┌─ AVAILABLE RECORDS

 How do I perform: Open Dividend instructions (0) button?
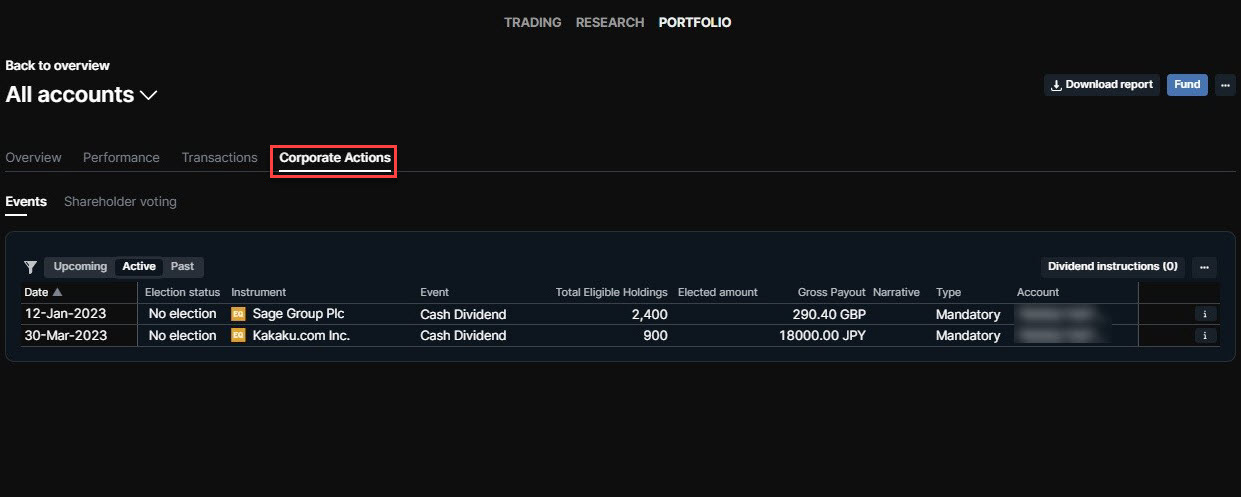(x=1112, y=267)
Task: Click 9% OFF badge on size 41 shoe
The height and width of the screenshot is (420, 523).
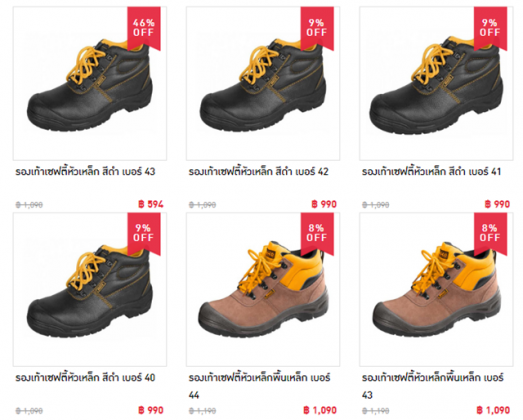Action: coord(490,28)
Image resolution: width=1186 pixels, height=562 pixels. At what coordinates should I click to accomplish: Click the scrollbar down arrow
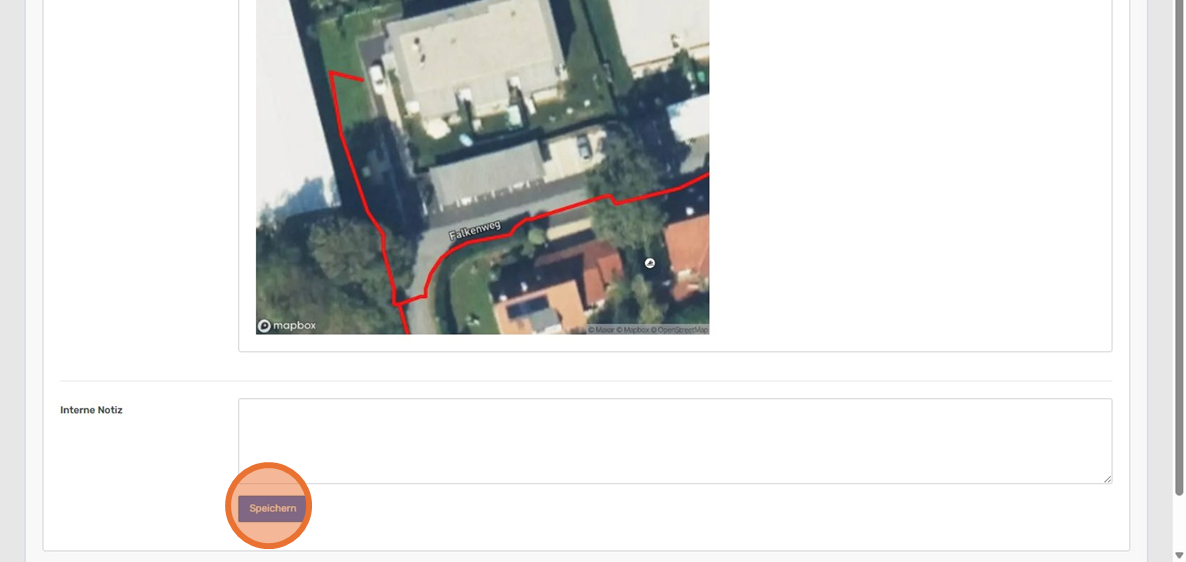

└─

YOUR GOAL.
Search the entries for the word "Click" and copy every line that holds it.

RESULT FOR THIS EXERCISE.
Task: Click 9% OFF badge on size 41 shoe
Image resolution: width=1186 pixels, height=562 pixels. At what coordinates should I click to accomplish: Click the scrollbar down arrow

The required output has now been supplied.